Start DOCUMENT SECTION

# Working with Gaia archive

Gaia DR2 reports results on measurements for 1.7 billion objects. However, these results are varying levels of quality.  This notebook is designed to examine the impact of data quality on parameters we are interested in.

This notebook will argue for certain data quality cuts to be considered before working with any Gaia results.

Begin by importing all the things.

In [1]:
import pandas as pd
import numpy as np
from astropy.coordinates import SkyCoord
from astropy import units as u
import warnings
warnings.filterwarnings('ignore')
from astroquery.gaia import Gaia
from matplotlib import pyplot as plt
import time
from scipy.optimize import brentq
from scipy.stats.mstats import mquantiles
from scipy.stats import norm

Created TAP+ (v1.0.1) - Connection:
	Host: gea.esac.esa.int
	Use HTTPS: False
	Port: 80
	SSL Port: 443


### The sample - the first 1M stars in the catalog with the largest parallaxes
Using ESO's TAP connection and the astroquery python interface, I performed the following query of the Gaia database.  I searched for the top 1M returns of largest parallax (less than 800 mas - The Gaia archive does include objects in our solar system, so I restricted my search to things at least as far as Proxima Centauri), ordered by decreasing parallax value, and dumped them out to a file.

* Warning - don't run this cell unless you actually want to do your own search.  This query takes little more than an hour to run.

End DOCUMENT SECTION

▶ [TASK BRIEF] Continue the Gaia data quality notebook from the point where it stops. The items that come after this text are separate material and are not part of it.

Start DATASET EXCERPTS

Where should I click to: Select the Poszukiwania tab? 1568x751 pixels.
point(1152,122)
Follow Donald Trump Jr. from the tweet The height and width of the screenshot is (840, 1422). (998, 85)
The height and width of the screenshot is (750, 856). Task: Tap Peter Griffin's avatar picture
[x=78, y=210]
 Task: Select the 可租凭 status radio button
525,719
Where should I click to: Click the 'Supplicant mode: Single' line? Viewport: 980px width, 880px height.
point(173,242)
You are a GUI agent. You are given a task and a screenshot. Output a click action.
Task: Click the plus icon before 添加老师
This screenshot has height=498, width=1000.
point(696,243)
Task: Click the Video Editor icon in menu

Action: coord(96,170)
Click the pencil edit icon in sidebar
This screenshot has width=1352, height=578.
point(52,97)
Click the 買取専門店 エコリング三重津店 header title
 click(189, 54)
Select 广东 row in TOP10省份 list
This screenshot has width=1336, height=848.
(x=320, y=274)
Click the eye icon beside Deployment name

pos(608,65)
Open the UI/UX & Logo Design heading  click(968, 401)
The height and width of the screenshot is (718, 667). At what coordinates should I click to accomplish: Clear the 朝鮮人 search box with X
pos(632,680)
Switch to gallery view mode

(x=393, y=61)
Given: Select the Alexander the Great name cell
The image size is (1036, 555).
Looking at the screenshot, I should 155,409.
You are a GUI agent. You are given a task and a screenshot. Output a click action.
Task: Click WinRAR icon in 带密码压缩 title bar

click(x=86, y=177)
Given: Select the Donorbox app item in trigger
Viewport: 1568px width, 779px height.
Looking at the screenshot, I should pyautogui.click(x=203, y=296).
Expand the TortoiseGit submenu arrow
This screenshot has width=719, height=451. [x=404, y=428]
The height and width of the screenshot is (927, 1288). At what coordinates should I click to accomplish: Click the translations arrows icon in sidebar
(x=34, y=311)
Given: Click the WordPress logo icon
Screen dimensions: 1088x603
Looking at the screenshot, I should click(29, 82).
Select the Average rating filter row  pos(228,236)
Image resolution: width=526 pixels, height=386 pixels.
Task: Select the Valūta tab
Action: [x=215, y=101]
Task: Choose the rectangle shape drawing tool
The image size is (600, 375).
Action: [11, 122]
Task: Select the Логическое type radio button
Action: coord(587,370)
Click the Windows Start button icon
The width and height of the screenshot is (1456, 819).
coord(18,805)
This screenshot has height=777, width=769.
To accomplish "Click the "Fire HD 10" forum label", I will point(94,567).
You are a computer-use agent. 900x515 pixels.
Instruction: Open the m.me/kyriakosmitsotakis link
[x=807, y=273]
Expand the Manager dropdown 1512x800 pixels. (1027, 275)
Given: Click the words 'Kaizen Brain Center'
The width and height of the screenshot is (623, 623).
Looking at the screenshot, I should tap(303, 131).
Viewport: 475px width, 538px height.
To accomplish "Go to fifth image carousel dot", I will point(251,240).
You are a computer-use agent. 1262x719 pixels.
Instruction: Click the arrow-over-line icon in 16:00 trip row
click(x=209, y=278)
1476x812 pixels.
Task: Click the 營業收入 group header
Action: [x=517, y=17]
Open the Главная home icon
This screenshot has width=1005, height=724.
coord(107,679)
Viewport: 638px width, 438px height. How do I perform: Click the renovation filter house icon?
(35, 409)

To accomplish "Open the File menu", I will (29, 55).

End DATASET EXCERPTS

▶ [REPLY]
In [3]:
start = time.time()
job = Gaia.launch_job_async(query="SELECT TOP 1000000 * FROM gaiadr2.gaia_source WHERE parallax <= 800 \
                    ORDER BY parallax DESC",\
                    verbose=False, dump_to_file=True, output_format='csv')
print job

end = time.time()
print(end - start)

Jobid: 1531159425048O
Phase: COMPLETED
Owner: None
Output file: async_20180709110345.csv
Results: None
4057.95173407


Input the results.

In [2]:
k = pd.read_csv('async_20180709110345.csv')

Some of the Gaia sources include a full stellar parameter estimate (well, full for DR2.  DR3 will include more stellar parameters), including Teff, luminosity, radius, line-of-sight extinction, and radial velocity.  These parameters were estimated using Apsis ( described here http://www.mpia.de/homes/calj/gdr2_apsis.pdf), an algorithm for robustly characterizing these parameters.  However, as described in that reference, these values are subject to large systematics which are well understood but can't be eliminated.  And, only a small fraction of the sources could these be estimated for.  Data quality, among others, was the largest factor for if these parameters could be estimated.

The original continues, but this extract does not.